═════ DATA TO EXAMINE ═════

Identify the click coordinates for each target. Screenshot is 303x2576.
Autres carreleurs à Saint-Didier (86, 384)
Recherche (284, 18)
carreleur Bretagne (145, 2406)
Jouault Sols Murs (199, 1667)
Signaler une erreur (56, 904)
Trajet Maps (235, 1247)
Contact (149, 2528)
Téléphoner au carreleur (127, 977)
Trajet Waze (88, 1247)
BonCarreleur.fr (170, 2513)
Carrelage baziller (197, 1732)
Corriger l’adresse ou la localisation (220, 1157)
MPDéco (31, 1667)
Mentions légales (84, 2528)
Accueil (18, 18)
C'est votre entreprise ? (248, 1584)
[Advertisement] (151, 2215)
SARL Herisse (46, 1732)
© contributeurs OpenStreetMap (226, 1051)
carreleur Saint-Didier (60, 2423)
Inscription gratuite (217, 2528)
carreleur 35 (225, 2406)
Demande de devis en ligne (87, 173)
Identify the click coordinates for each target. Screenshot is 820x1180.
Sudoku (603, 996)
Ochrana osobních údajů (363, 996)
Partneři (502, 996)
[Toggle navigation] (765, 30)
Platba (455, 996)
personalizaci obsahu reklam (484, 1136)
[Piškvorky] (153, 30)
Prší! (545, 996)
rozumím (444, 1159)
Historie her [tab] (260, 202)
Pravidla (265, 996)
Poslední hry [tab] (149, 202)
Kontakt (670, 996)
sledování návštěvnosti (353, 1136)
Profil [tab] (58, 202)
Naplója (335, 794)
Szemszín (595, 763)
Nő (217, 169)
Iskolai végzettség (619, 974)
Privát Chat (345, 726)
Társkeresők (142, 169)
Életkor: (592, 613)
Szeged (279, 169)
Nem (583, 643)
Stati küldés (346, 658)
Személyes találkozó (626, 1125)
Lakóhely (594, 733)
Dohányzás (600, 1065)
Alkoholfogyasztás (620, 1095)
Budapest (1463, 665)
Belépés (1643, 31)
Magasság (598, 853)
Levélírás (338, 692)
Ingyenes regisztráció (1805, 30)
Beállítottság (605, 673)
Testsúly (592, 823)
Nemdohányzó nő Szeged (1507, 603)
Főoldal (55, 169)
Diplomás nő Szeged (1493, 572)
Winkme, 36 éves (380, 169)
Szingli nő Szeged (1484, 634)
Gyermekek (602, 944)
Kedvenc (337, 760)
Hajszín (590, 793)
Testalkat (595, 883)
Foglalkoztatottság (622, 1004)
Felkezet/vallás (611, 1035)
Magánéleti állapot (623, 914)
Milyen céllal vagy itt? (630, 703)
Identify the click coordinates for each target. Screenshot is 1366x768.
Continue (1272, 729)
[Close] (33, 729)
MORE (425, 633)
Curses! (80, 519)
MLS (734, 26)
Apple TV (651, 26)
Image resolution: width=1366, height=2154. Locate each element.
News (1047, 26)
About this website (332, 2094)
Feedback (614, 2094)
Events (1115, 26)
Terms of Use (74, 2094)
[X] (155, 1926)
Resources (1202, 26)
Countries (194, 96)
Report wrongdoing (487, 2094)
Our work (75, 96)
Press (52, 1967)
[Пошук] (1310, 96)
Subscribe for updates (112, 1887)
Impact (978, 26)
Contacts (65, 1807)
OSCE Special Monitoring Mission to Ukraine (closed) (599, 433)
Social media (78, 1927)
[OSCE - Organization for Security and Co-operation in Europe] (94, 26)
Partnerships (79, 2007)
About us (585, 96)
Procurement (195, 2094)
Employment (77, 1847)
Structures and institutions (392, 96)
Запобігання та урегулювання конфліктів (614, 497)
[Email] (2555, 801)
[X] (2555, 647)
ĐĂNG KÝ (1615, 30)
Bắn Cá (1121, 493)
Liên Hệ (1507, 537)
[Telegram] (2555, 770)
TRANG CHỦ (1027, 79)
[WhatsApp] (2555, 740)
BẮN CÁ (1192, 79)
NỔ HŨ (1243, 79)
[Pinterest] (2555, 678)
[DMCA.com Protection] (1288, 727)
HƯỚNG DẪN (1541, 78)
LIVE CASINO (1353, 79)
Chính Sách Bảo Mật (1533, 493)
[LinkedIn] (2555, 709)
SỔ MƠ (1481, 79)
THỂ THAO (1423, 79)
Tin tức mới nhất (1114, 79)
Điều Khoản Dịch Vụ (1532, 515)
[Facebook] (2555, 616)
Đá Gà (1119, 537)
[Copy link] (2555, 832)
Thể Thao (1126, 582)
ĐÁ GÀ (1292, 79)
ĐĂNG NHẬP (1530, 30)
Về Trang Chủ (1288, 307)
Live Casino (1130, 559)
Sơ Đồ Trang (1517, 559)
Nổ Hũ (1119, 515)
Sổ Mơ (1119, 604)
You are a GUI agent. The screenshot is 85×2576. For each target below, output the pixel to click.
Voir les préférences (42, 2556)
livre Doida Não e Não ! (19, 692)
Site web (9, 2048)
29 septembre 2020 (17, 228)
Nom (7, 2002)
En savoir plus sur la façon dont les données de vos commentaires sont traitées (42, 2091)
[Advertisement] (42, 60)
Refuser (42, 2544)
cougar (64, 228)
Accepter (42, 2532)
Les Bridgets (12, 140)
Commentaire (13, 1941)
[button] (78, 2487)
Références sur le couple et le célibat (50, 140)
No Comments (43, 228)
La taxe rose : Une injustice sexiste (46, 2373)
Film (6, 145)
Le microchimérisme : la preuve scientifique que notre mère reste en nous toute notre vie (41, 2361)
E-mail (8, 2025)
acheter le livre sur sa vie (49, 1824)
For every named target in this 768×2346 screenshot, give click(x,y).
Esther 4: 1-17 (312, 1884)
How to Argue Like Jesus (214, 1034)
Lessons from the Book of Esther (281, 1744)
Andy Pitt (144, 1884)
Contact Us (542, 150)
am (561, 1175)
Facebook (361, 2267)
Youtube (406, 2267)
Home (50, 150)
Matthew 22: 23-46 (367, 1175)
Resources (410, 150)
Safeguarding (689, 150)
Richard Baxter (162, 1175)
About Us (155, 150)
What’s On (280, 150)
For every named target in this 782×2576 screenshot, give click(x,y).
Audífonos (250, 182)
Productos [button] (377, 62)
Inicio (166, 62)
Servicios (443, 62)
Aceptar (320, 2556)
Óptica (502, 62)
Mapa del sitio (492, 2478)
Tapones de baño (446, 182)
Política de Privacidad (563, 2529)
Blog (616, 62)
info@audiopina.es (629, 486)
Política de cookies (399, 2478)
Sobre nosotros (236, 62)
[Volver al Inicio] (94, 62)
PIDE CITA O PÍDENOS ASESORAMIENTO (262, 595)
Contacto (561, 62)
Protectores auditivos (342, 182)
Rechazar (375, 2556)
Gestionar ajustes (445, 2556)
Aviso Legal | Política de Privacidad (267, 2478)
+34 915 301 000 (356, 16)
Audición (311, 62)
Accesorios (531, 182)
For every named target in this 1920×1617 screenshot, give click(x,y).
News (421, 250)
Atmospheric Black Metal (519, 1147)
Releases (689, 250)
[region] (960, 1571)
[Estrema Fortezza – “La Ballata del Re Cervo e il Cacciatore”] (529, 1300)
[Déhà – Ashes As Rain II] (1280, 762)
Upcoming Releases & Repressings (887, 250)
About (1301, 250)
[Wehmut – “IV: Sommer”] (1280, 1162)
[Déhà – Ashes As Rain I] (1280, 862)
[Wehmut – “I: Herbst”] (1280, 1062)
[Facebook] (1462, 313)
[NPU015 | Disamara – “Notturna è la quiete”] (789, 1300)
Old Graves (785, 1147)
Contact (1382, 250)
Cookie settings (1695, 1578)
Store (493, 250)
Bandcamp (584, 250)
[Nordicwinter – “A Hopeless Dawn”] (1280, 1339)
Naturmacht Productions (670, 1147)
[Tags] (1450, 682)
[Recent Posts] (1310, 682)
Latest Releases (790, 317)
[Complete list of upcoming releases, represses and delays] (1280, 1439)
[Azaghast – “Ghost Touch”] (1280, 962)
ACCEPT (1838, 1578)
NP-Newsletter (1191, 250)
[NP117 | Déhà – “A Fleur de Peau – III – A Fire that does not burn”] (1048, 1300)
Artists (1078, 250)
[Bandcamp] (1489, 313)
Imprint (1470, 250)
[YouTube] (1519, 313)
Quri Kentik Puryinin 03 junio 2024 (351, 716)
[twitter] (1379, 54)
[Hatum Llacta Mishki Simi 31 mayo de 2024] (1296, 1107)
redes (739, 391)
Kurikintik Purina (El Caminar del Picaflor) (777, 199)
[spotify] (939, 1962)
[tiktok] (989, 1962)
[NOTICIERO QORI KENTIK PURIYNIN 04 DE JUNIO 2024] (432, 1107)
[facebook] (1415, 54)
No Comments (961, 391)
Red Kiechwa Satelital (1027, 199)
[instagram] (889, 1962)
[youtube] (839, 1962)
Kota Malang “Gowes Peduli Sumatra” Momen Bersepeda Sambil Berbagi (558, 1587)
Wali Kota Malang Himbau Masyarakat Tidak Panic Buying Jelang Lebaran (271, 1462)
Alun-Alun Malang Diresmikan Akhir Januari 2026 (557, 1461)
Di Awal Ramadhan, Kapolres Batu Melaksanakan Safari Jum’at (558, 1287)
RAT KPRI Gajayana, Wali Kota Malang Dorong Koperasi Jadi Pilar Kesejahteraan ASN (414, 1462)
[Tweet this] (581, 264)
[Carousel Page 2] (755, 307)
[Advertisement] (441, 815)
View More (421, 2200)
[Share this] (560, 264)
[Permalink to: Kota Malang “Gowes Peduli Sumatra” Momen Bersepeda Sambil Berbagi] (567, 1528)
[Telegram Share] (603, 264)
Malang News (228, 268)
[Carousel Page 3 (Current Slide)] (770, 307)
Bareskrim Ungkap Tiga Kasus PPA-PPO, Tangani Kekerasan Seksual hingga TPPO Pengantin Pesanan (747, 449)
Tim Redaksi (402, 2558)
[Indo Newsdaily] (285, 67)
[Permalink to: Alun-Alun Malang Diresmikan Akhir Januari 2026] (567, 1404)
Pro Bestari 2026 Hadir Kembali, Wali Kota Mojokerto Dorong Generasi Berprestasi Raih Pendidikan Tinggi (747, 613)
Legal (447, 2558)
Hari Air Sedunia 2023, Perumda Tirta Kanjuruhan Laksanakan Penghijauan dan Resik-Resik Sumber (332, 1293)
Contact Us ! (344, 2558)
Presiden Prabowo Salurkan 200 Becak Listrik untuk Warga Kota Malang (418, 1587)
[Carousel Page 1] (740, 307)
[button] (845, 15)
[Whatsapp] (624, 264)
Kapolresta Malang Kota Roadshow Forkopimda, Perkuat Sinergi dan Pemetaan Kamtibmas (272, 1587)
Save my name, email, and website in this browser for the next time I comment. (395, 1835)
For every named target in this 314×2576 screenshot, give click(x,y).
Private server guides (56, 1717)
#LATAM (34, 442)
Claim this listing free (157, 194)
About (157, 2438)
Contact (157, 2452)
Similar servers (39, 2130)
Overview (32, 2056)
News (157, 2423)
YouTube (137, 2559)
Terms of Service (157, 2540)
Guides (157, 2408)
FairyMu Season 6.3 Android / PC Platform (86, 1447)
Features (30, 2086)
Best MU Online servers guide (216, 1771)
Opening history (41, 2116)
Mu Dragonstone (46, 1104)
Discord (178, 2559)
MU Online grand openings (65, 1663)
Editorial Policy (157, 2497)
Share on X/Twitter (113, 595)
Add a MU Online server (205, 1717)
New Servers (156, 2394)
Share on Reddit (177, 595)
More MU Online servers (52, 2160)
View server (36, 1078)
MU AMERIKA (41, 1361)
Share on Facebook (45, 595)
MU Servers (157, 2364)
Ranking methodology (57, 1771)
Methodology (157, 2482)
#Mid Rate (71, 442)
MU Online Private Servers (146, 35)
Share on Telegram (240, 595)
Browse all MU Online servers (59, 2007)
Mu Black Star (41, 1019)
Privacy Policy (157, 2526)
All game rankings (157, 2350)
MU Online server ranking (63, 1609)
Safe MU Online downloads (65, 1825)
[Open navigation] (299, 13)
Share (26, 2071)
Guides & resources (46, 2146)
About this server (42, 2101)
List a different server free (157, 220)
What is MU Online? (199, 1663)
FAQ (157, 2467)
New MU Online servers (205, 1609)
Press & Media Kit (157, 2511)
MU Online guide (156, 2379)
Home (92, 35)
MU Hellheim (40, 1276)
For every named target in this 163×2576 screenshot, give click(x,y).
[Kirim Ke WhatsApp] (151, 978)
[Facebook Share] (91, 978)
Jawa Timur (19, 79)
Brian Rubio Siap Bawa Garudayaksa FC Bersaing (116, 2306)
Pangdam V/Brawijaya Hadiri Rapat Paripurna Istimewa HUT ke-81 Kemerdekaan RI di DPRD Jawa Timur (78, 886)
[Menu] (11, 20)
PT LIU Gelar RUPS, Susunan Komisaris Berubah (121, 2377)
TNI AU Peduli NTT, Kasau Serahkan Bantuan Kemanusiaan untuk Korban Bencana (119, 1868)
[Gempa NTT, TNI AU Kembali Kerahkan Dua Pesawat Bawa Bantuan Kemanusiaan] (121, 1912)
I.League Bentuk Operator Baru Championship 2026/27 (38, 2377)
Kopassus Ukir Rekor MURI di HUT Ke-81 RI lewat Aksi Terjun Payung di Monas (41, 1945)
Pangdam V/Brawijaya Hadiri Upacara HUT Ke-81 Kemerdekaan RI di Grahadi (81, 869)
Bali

═════

Precisely reproduce the lines of the entries, beginning at the first and ending at the one containing "Prší! (545, 996)". Add nothing.

Identify the click coordinates for each target. Screenshot is 303x2576.
Autres carreleurs à Saint-Didier (86, 384)
Recherche (284, 18)
carreleur Bretagne (145, 2406)
Jouault Sols Murs (199, 1667)
Signaler une erreur (56, 904)
Trajet Maps (235, 1247)
Contact (149, 2528)
Téléphoner au carreleur (127, 977)
Trajet Waze (88, 1247)
BonCarreleur.fr (170, 2513)
Carrelage baziller (197, 1732)
Corriger l’adresse ou la localisation (220, 1157)
MPDéco (31, 1667)
Mentions légales (84, 2528)
Accueil (18, 18)
C'est votre entreprise ? (248, 1584)
[Advertisement] (151, 2215)
SARL Herisse (46, 1732)
© contributeurs OpenStreetMap (226, 1051)
carreleur Saint-Didier (60, 2423)
Inscription gratuite (217, 2528)
carreleur 35 (225, 2406)
Demande de devis en ligne (87, 173)
Identify the click coordinates for each target. Screenshot is 820x1180.
Sudoku (603, 996)
Ochrana osobních údajů (363, 996)
Partneři (502, 996)
[Toggle navigation] (765, 30)
Platba (455, 996)
personalizaci obsahu reklam (484, 1136)
[Piškvorky] (153, 30)
Prší! (545, 996)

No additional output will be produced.